NFS options like you have above
Mount NFS on the docker swarm nodes in a common place, then bind mount each container into the spot it needs to be.

MariaDB seems to be the most difficult to get and keep going with this, but I’ve had trouble with Nextcloud as well. Generally they have one-time setup scripts that want to run as root and set a bunch of permissions up and those tend to bomb out. If you are having this problem too, something to try is to initially bind mount your container to a local FS on one node and get the container running so it gets through all its init functions, then shut down your stack, move the data with permissions and UID/GID intact to your NFS server, and re-point the stack/container at the NFS location.

I’ve not worked on this in a couple months, but will take up the charge again at some point. Perhaps this thread will motivate me. Please share your results and maybe we can nail this together!

FYI, there are several threads out there on the Internet about problems with NFS and docker so we aren’t totally alone.

Toasty · June 13, 2019, 10:07pm

Well that sucks and seems to be the root cause, but I guess is to

be expected for a consumer product. I wonder if we can tinker with the nfs-server on the synologies without having it being overwritten by an update (these also seems like more enterprise-y solutions then what they are targeting i guess).
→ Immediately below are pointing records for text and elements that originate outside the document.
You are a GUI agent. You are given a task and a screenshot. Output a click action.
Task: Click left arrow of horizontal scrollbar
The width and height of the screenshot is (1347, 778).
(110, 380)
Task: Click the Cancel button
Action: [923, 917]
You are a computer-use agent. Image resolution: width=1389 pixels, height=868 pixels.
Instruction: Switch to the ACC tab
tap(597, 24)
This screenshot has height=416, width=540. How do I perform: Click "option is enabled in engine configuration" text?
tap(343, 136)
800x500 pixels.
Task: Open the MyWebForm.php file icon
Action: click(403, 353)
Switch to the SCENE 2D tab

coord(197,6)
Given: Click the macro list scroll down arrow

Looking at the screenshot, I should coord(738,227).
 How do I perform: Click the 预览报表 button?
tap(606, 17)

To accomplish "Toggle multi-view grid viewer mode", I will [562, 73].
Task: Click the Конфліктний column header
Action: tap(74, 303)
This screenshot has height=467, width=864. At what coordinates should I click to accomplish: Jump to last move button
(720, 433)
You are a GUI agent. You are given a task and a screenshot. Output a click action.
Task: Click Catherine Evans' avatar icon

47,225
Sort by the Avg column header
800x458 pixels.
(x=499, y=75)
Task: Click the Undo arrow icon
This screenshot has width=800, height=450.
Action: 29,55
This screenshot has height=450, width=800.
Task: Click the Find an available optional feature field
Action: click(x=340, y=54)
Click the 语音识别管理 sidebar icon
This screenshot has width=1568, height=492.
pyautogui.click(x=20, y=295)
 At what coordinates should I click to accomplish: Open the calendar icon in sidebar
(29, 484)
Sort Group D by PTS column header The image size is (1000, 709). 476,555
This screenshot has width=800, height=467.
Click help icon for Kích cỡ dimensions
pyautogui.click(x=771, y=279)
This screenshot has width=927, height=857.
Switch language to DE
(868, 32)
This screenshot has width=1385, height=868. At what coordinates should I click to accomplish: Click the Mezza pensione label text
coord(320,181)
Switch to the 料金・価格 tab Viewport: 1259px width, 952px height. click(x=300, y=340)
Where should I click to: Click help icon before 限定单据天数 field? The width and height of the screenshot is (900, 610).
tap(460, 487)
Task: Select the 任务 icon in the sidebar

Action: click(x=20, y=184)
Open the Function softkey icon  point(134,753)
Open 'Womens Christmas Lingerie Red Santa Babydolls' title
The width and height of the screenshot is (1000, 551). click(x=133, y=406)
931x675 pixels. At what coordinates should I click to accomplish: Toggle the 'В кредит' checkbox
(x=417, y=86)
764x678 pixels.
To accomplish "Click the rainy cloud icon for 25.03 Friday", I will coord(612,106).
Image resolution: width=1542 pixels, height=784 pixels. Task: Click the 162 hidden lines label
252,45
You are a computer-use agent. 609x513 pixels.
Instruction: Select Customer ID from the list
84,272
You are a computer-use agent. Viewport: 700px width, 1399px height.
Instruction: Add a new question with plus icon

I’ll give this a go and see, but you seem to indicate this not having too much traction on your setups?

This is what i have now, and am trying to move away from

That is my next hurdle I guess. Most of these apps that utilize these services weren’t exactly made cloud native I guess (esp the sqlite apps)

kruecab · June 14, 2019, 9:07pm

I’ve got quite a few things from the cookbook running. I’ve mainly had trouble with NextCloud and phpIPAM.

The main reason I chose to NFS mount in the swarm nodes and bind mount is because I want the storage to be easy to swap out. So my stuff is in /mnt/data and that is NFS mounted now, but I could swap it out for Gluster or anything else as long as the data stayed in the same path. My other reason is that the volume mappings are easy and take one line whereas NFS mounting takes a few lines… I have several stacks and like any good sysadmin, I’m lazy. My final reason for doing it this way is because I find myself poking around in the volumes outside docker to see what got dropeed there or to tweak a setting or whatever - this just feels easier to do if the data is always mounted to the swarm nodes.

I think the biggest challenge for us persistent-data-store-on-NFS folks is that the “cloud native” thinkers are usually thinking about object stores or other backends that are themselves “cloud native”… NFS is more of a backstop and more used in traditional enterprise IT shops. But probably our biggest challenge is some of the peculiarities of Synology NFS and UID handling/mapping… I’ve done all kinds of crazy stuff with NFS servers from v2-v4 and it should all work… if we can crack the code on Synology, I think we’ll be most of the way there and should make NFS volumes vs. bind mounting work too.